§ GIVEN PROBLEM: Reproduce the following lines verbatim, changing nothing in wording, spacing, or order.

§ DATA SUPPLIED:
┌──

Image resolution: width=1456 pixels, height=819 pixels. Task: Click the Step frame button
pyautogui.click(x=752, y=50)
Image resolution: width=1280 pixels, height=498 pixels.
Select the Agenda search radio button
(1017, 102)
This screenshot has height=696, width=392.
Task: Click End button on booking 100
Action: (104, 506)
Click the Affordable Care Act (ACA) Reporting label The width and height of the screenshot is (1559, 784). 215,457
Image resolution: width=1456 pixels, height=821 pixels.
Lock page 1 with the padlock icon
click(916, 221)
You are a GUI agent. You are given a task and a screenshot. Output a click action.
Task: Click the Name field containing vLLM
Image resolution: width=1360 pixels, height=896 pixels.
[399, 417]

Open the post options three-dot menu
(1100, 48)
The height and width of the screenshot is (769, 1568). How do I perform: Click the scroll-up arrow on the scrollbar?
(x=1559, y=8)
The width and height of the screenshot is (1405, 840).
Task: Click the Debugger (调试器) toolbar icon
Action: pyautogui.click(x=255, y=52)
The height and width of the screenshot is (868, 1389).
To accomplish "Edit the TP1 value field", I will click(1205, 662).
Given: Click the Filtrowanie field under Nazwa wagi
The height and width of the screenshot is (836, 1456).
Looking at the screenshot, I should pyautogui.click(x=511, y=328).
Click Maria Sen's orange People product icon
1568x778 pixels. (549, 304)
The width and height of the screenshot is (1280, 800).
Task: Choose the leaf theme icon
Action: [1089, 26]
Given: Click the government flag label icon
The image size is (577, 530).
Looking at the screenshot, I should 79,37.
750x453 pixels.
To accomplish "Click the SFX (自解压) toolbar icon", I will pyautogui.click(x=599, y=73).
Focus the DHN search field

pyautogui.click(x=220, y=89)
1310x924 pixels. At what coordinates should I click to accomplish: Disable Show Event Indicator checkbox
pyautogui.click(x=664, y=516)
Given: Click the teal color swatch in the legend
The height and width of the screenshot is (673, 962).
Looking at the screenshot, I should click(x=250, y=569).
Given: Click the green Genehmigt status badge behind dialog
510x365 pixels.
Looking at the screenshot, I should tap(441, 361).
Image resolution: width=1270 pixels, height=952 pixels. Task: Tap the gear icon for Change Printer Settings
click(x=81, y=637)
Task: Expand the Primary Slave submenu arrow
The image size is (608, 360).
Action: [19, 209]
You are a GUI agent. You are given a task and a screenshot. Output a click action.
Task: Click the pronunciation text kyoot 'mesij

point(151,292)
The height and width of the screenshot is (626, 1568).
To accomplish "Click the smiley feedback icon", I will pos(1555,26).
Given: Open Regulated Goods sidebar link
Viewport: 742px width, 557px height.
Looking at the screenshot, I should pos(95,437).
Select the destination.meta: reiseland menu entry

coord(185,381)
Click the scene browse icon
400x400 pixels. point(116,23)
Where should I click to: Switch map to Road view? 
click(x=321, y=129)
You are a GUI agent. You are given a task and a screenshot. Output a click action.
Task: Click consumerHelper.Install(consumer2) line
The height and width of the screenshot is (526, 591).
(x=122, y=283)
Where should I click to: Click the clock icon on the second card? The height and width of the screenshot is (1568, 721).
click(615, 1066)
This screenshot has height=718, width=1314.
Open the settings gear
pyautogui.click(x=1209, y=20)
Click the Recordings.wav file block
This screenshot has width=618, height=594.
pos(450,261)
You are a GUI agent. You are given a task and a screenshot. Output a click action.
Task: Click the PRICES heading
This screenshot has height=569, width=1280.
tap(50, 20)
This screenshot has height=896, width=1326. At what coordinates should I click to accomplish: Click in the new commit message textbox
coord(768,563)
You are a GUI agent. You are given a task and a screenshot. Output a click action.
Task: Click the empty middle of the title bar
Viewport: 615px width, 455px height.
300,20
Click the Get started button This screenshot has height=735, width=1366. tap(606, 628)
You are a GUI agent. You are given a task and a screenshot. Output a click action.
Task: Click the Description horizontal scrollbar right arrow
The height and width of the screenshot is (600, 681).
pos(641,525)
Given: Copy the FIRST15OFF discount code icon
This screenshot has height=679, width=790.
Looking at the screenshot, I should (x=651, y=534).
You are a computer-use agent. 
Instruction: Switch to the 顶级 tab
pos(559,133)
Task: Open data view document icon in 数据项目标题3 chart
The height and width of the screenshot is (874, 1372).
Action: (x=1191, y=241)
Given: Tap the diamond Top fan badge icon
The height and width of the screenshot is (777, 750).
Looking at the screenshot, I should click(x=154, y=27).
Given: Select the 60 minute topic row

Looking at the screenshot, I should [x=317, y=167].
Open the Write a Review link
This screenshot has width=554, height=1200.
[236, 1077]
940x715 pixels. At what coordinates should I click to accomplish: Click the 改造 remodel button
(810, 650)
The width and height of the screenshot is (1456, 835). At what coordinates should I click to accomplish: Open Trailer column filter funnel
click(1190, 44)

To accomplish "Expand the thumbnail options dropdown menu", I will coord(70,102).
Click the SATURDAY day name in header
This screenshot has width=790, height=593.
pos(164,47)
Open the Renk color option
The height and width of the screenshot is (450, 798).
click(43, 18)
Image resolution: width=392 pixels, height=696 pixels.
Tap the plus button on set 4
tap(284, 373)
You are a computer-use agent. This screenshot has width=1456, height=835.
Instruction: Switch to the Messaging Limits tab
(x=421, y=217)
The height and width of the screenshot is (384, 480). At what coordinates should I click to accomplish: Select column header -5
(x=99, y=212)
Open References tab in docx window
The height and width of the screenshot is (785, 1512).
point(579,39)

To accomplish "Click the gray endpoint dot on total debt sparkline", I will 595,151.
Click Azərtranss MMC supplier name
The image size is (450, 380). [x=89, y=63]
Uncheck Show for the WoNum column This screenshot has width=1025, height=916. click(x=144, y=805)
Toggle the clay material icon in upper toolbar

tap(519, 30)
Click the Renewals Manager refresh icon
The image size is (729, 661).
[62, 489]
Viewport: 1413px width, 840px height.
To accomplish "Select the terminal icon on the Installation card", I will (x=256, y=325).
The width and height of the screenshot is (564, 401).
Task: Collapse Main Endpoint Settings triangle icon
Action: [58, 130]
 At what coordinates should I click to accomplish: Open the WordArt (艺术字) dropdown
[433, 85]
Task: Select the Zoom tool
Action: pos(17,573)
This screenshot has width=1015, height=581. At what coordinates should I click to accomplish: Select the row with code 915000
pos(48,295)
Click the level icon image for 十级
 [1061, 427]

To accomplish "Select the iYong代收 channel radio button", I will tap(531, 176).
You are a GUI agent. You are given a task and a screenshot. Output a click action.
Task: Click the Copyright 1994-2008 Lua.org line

└──

§ FINISHED TASK:
Image resolution: width=1456 pixels, height=819 pixels. Task: Click the Step frame button
pyautogui.click(x=752, y=50)
Image resolution: width=1280 pixels, height=498 pixels.
Select the Agenda search radio button
(1017, 102)
This screenshot has height=696, width=392.
Task: Click End button on booking 100
Action: (104, 506)
Click the Affordable Care Act (ACA) Reporting label The width and height of the screenshot is (1559, 784). 215,457
Image resolution: width=1456 pixels, height=821 pixels.
Lock page 1 with the padlock icon
click(916, 221)
You are a GUI agent. You are given a task and a screenshot. Output a click action.
Task: Click the Name field containing vLLM
Image resolution: width=1360 pixels, height=896 pixels.
[399, 417]

Open the post options three-dot menu
(1100, 48)
The height and width of the screenshot is (769, 1568). How do I perform: Click the scroll-up arrow on the scrollbar?
(x=1559, y=8)
The width and height of the screenshot is (1405, 840).
Task: Click the Debugger (调试器) toolbar icon
Action: pyautogui.click(x=255, y=52)
The height and width of the screenshot is (868, 1389).
To accomplish "Edit the TP1 value field", I will click(1205, 662).
Given: Click the Filtrowanie field under Nazwa wagi
The height and width of the screenshot is (836, 1456).
Looking at the screenshot, I should pyautogui.click(x=511, y=328).
Click Maria Sen's orange People product icon
1568x778 pixels. (549, 304)
The width and height of the screenshot is (1280, 800).
Task: Choose the leaf theme icon
Action: [1089, 26]
Given: Click the government flag label icon
The image size is (577, 530).
Looking at the screenshot, I should 79,37.
750x453 pixels.
To accomplish "Click the SFX (自解压) toolbar icon", I will pyautogui.click(x=599, y=73).
Focus the DHN search field

pyautogui.click(x=220, y=89)
1310x924 pixels. At what coordinates should I click to accomplish: Disable Show Event Indicator checkbox
pyautogui.click(x=664, y=516)
Given: Click the teal color swatch in the legend
The height and width of the screenshot is (673, 962).
Looking at the screenshot, I should click(x=250, y=569).
Given: Click the green Genehmigt status badge behind dialog
510x365 pixels.
Looking at the screenshot, I should tap(441, 361).
Image resolution: width=1270 pixels, height=952 pixels. Task: Tap the gear icon for Change Printer Settings
click(x=81, y=637)
Task: Expand the Primary Slave submenu arrow
The image size is (608, 360).
Action: [19, 209]
You are a GUI agent. You are given a task and a screenshot. Output a click action.
Task: Click the pronunciation text kyoot 'mesij

point(151,292)
The height and width of the screenshot is (626, 1568).
To accomplish "Click the smiley feedback icon", I will pos(1555,26).
Given: Open Regulated Goods sidebar link
Viewport: 742px width, 557px height.
Looking at the screenshot, I should pos(95,437).
Select the destination.meta: reiseland menu entry

coord(185,381)
Click the scene browse icon
400x400 pixels. point(116,23)
Where should I click to: Switch map to Road view? 
click(x=321, y=129)
You are a GUI agent. You are given a task and a screenshot. Output a click action.
Task: Click consumerHelper.Install(consumer2) line
The height and width of the screenshot is (526, 591).
(x=122, y=283)
Where should I click to: Click the clock icon on the second card? The height and width of the screenshot is (1568, 721).
click(615, 1066)
This screenshot has height=718, width=1314.
Open the settings gear
pyautogui.click(x=1209, y=20)
Click the Recordings.wav file block
This screenshot has width=618, height=594.
pos(450,261)
You are a GUI agent. You are given a task and a screenshot. Output a click action.
Task: Click the PRICES heading
This screenshot has height=569, width=1280.
tap(50, 20)
This screenshot has height=896, width=1326. At what coordinates should I click to accomplish: Click in the new commit message textbox
coord(768,563)
You are a GUI agent. You are given a task and a screenshot. Output a click action.
Task: Click the empty middle of the title bar
Viewport: 615px width, 455px height.
300,20
Click the Get started button This screenshot has height=735, width=1366. tap(606, 628)
You are a GUI agent. You are given a task and a screenshot. Output a click action.
Task: Click the Description horizontal scrollbar right arrow
The height and width of the screenshot is (600, 681).
pos(641,525)
Given: Copy the FIRST15OFF discount code icon
This screenshot has height=679, width=790.
Looking at the screenshot, I should (x=651, y=534).
You are a computer-use agent. 
Instruction: Switch to the 顶级 tab
pos(559,133)
Task: Open data view document icon in 数据项目标题3 chart
The height and width of the screenshot is (874, 1372).
Action: (x=1191, y=241)
Given: Tap the diamond Top fan badge icon
The height and width of the screenshot is (777, 750).
Looking at the screenshot, I should click(x=154, y=27).
Given: Select the 60 minute topic row

Looking at the screenshot, I should [x=317, y=167].
Open the Write a Review link
This screenshot has width=554, height=1200.
[236, 1077]
940x715 pixels. At what coordinates should I click to accomplish: Click the 改造 remodel button
(810, 650)
The width and height of the screenshot is (1456, 835). At what coordinates should I click to accomplish: Open Trailer column filter funnel
click(1190, 44)

To accomplish "Expand the thumbnail options dropdown menu", I will coord(70,102).
Click the SATURDAY day name in header
This screenshot has width=790, height=593.
pos(164,47)
Open the Renk color option
The height and width of the screenshot is (450, 798).
click(43, 18)
Image resolution: width=392 pixels, height=696 pixels.
Tap the plus button on set 4
tap(284, 373)
You are a computer-use agent. This screenshot has width=1456, height=835.
Instruction: Switch to the Messaging Limits tab
(x=421, y=217)
The height and width of the screenshot is (384, 480). At what coordinates should I click to accomplish: Select column header -5
(x=99, y=212)
Open References tab in docx window
The height and width of the screenshot is (785, 1512).
point(579,39)

To accomplish "Click the gray endpoint dot on total debt sparkline", I will 595,151.
Click Azərtranss MMC supplier name
The image size is (450, 380). [x=89, y=63]
Uncheck Show for the WoNum column This screenshot has width=1025, height=916. click(x=144, y=805)
Toggle the clay material icon in upper toolbar

tap(519, 30)
Click the Renewals Manager refresh icon
The image size is (729, 661).
[62, 489]
Viewport: 1413px width, 840px height.
To accomplish "Select the terminal icon on the Installation card", I will (x=256, y=325).
The width and height of the screenshot is (564, 401).
Task: Collapse Main Endpoint Settings triangle icon
Action: [58, 130]
 At what coordinates should I click to accomplish: Open the WordArt (艺术字) dropdown
[433, 85]
Task: Select the Zoom tool
Action: pos(17,573)
This screenshot has width=1015, height=581. At what coordinates should I click to accomplish: Select the row with code 915000
pos(48,295)
Click the level icon image for 十级
 [1061, 427]

To accomplish "Select the iYong代收 channel radio button", I will tap(531, 176).
You are a GUI agent. You are given a task and a screenshot. Output a click action.
Task: Click the Copyright 1994-2008 Lua.org line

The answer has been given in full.